### Material shown
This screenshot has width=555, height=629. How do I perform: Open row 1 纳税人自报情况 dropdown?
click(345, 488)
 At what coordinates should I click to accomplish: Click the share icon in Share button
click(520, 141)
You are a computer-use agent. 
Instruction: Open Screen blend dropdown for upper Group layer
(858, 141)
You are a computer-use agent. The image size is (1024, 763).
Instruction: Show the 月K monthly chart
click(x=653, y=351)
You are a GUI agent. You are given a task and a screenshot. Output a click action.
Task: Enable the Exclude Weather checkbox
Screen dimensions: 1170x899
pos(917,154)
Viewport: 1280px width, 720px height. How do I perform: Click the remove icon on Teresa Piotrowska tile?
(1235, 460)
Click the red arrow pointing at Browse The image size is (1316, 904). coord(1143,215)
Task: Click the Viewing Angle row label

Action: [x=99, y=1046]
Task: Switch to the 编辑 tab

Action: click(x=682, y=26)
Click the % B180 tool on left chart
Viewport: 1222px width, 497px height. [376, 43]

### What is required
Reproduce every line of the listing above, requests included. Multiply each number in the answers by 1.95 and round to whole numbers, with halves rounded up. This covers the click coordinates and the viewport width and height inside the last answer.

### Complete response
This screenshot has width=555, height=629. How do I perform: Open row 1 纳税人自报情况 dropdown?
click(673, 952)
 At what coordinates should I click to accomplish: Click the share icon in Share button
click(1014, 275)
You are a computer-use agent. 
Instruction: Open Screen blend dropdown for upper Group layer
(1673, 275)
You are a computer-use agent. The image size is (1024, 763).
Instruction: Show the 月K monthly chart
click(x=1273, y=684)
You are a GUI agent. You are given a task and a screenshot. Output a click action.
Task: Enable the Exclude Weather checkbox
Screen dimensions: 1170x899
pos(1788,300)
Viewport: 1280px width, 720px height. How do I perform: Click the remove icon on Teresa Piotrowska tile?
(2408, 897)
Click the red arrow pointing at Browse The image size is (1316, 904). coord(2229,419)
Task: Click the Viewing Angle row label

Action: [x=193, y=2040]
Task: Switch to the 编辑 tab

Action: click(x=1330, y=51)
Click the % B180 tool on left chart
Viewport: 2383px width, 969px height. [733, 84]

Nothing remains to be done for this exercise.